EXCERPT PROVIDED:
— Begin —

I've had all of Rising Tide's regular-release beers, and I've also had their Tempest on tap. They were all really good beers, but my favorite by-far has been their Daymark, an American Pale Ale made with a portion of rye malt; Rising Tide refers to the beer as a Rye Pale Ale. It's a fantastic beer regardless of what you want to call it, with a nice character coming from the rye malt, and a big hop presence both in the aroma and the flavor. Very drinkable at 5.5% ABV, and the bitterness is perfect for a pale ale - present and firm, but not overwhelming. I assume this is a very popular beer for Rising Tide, as it was available at a lot of beer bars and restaurants when I was on a recent trip to Portland.

— End —

Pointing records for text and elements:

— Begin —

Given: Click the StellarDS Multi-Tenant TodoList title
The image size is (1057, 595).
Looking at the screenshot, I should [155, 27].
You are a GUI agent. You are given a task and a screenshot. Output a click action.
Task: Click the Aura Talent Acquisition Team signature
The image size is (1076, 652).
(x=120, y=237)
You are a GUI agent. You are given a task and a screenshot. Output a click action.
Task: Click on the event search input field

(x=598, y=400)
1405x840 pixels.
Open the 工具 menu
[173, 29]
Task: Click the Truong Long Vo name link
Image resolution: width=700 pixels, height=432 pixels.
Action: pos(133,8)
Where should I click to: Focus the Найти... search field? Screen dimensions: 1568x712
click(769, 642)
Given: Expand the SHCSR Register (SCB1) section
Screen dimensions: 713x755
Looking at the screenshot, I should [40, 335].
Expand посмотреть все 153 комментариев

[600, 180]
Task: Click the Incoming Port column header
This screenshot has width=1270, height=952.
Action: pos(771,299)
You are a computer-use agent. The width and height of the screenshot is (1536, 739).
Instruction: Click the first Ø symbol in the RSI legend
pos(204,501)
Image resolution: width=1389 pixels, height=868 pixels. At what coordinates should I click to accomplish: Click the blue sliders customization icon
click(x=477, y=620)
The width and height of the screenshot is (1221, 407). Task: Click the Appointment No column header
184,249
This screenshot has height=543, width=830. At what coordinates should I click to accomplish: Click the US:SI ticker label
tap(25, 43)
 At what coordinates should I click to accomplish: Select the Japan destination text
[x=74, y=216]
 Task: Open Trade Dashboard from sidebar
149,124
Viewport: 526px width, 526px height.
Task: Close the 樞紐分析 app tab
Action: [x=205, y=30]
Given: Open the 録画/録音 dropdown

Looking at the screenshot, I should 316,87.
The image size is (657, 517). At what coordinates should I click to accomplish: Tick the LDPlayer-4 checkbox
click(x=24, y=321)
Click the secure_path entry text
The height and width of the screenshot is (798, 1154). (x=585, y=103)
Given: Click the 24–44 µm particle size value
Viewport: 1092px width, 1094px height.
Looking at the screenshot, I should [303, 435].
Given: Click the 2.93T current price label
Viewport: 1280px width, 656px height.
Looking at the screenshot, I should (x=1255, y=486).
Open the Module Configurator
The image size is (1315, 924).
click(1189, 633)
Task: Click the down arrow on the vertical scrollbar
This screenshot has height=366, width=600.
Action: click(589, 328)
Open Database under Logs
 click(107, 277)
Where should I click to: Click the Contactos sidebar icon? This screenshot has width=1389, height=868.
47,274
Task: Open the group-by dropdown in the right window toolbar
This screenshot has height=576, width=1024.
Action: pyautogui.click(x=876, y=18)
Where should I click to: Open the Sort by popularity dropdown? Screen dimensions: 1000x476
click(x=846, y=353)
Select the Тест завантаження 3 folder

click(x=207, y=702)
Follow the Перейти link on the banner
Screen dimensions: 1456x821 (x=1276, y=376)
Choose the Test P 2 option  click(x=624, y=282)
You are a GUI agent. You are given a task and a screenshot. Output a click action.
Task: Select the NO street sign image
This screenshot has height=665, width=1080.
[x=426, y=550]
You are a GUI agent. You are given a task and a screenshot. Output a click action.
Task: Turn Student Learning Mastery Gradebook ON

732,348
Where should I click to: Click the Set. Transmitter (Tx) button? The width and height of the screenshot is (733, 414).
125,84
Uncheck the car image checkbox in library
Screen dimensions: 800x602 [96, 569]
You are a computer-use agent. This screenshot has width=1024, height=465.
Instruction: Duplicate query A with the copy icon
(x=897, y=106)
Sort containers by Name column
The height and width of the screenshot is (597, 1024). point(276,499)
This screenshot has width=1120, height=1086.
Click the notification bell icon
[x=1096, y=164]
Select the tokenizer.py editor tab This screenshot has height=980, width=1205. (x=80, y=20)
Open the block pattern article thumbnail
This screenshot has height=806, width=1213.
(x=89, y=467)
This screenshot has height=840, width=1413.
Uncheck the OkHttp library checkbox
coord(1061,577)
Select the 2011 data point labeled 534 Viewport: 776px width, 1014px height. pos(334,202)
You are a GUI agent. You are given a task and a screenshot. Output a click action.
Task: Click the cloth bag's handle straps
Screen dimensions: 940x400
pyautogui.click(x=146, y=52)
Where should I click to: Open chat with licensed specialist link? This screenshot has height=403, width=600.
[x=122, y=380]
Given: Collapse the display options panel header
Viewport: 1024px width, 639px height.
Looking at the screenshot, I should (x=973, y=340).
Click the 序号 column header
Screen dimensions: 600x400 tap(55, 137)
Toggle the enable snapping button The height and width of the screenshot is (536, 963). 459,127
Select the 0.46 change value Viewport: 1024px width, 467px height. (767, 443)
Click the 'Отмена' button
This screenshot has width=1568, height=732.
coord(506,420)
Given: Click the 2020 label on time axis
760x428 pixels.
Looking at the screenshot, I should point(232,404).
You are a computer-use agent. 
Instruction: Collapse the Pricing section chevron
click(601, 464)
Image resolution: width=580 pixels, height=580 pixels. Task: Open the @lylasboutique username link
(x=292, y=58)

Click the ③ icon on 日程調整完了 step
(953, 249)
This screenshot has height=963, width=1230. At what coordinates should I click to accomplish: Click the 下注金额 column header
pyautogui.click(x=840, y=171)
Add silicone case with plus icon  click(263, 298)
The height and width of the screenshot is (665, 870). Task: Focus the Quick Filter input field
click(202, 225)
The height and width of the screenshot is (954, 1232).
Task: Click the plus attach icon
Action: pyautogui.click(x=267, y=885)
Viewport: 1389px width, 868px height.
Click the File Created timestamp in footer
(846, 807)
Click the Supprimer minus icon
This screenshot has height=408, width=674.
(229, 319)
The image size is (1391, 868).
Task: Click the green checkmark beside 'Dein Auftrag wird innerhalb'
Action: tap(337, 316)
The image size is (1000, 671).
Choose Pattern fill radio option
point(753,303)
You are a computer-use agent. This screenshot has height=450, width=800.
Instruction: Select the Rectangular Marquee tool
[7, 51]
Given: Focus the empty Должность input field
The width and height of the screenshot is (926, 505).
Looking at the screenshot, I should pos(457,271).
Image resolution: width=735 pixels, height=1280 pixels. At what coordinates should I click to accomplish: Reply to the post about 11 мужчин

— End —

WHAT IS BEING ASKED: Please pick up the review of Rising Tide's beers after its final sentence and keep writing it. These records have no connection to the review of Rising Tide's beers.

RESPONSE FOR THIS EXERCISE:
Shortly after brewing the Freestyle #5 clone, I contacted Nathan by email and asked if he'd be willing to help with a homebrew version of Daymark. He got back to me within a week or so, with the following:

"Sure, I'd be happy to give you a little guidance on the Daymark. What I normally tell people is: 2-row, about 10-15% rye, and a touch of wheat. Centennial and Columbus to 45 ibus, mostly at the end of the boil. More in the whirlpool. Target 1050 starting gravity and mash cool. Ferment with a clean ale yeast and dry hop aggressively.

The most important aspect of the grain bill is the rye, and the character of the rye that you pick up will influence the amount you need to use. Our rye comes from a couple different farms here in Maine and Mass and varies slightly from batch to batch. You'll want to experiment with somewhere between 10 and 15% of the grist as rye."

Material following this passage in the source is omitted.